The ambulance service started by the Pecos Benedictine Monastery in the 1960s could be shut down by June if it doesn't get a major cash transfusion. That would leave the village of Pecos and some parts of San Miguel County needing to find emergency medical service somewhere else.
The Pecos Valley Ambulance has been operated alternately by the village of Pecos and the Pecos Valley Medical Center since its inception as a volunteer service staffed by monks.
But funding for the service has always been piecemeal.
"The village ran it in the past and we went broke on it," said Mayor Tony Roybal.
The medical center has operated the service since 1999, making ends meet through government subsidies, grants and legislative appropriations.
But the nonprofit has taken losses of as much as $75,000 on its operation in some years. Medical center director Sigrid Olson says that can't continue.
The center has enough money to fund operation through June 31, but if more secure funding isn't found before then, the service may shut down.
"In the nine years since the medical center took over from the village, the center has supported the ambulance to the tune of about $330,000," Olson said. "This is a nonprofit -- we cannot afford to subsidize the ambulance service to the detriment of the medical and dental services it is our mission to provide. We're willing to do it to the tune of $10,000 or $20,000, but $75,000? No."
Olson said the service cost $410,000 to operate last year. San Miguel County contributed $185,000 in exchange for services in the unincorporated areas outside the village of Pecos. The village pitched in about $12,000 in cash and in-kind contributions. Patient payments totaled $114,000. But that left the medical center short by $125,000. A $60,000 legislative appropriation offset some of that loss, but the center paid the rest.
In January, ambulance staff members took voluntary 30 percent pay cuts -- paramedics now make $11 hour, emergency medical technitions now make $7 per hour.
"It makes my heart break that these people don't get paid better than they do," Olson said.
Those in the business say rural ambulance service -- especially in the vast, poor county of San Miguel -- has never been a money-making proposition.
In 2003, Rocky Mountain EMS, the company contracted to provide ambulance service in the areas of San Miguel County that the Pecos ambulance doesn't cover, said it needed a boost from $50,000 per year to $150,000 per year and would need $300,000 annually by 2006.
At the time, the Pecos Valley Ambulance service was getting $80,000 per year from the county. Pecos' subsidy from the county has grown to $185,000.

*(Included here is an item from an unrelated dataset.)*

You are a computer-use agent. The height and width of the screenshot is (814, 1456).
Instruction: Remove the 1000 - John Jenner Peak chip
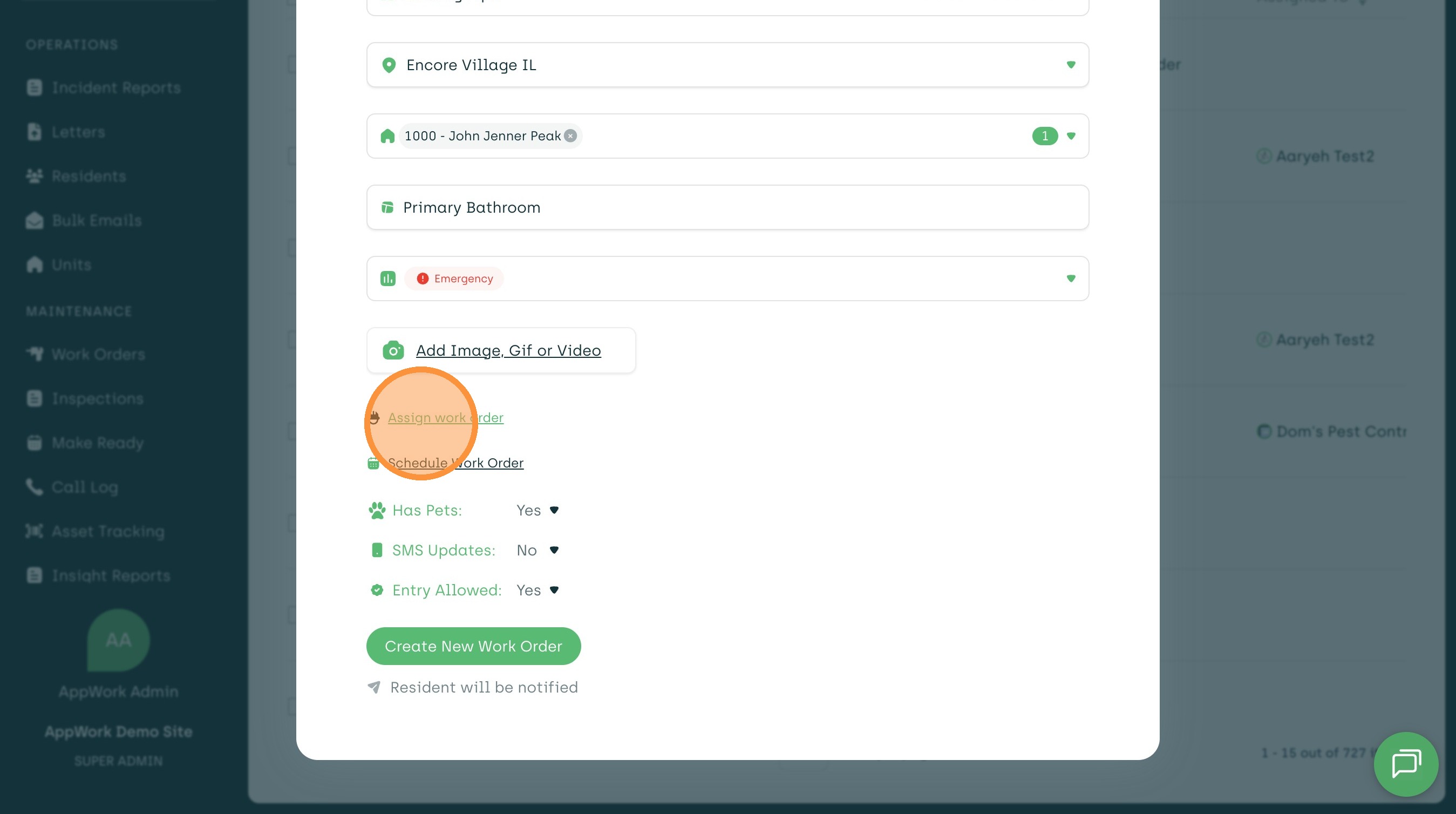[570, 135]
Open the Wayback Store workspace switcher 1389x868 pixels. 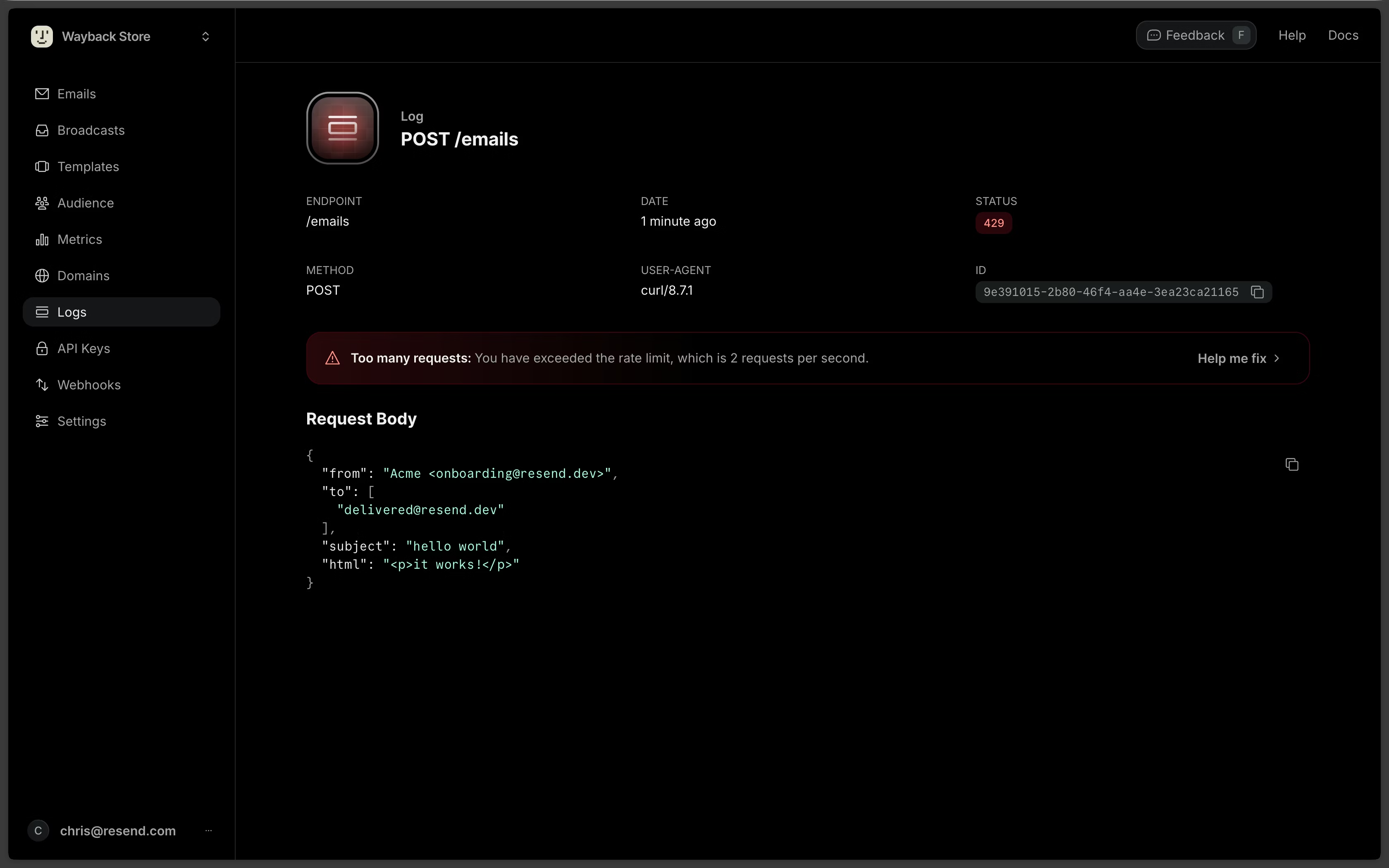205,36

But San Miguel County has recently found a new provider, Albuquerque-based Superior Ambulance, who is providing service to the part of the county not covered by Pecos Valley Ambulance for only $72,000 per year.
County Manager Les Montoya said he'll continue to support the Pecos Valley Ambulance because of its long history and support in the community. But should it close, he said, the county could likely get Superior to take over the Pecos territory for less than Pecos Valley Ambulance is being paid.
Montoya said Superior seems to take a more business-oriented approach to running its service and doesn't rely on government subsidies to keep it alive.
Superior owner Chris Archuleta attributes his company's ability to stay afloat to strict budgeting and aggressive collections practices. Superior has a collection rate of approximately 57 percent, while Pecos Valley has a collection rate of about 40 percent, according to data provided by each provider.
The county has the authority to ask voters to OK a one-quarter-cent tax to fund emergency medical services, but hasn't put the question on the ballot.
"It's one thing we've looked at, but you know how people are about imposing taxes," Montoya said. "I would look at what options we have with (Superior) first."
Ambulance director Dennis Cronin said funding for rural ambulance service is a problem countrywide. Cronin said he'd hate to see the service taken over by an outside provider and plans to meet with the state Emergency Medical Services Bureau to talk about how the agency might help keep the Pecos service alive.
But bureau chief Kyle Thornton said the agency -- which oversees emergency medical certification and doles out about $3 million in grants each year -- can't wholly fund any service.
So who is legally responsible for funding ambulance service? Neither the Department of Health, the New Mexico Association of Counties or the Attorney General's Office could say. Santa Fe County Fire Marshal Stan Holden said a law that requires counties to provide "public safety," but that has been interpreted as police and fire protection, not ambulance service.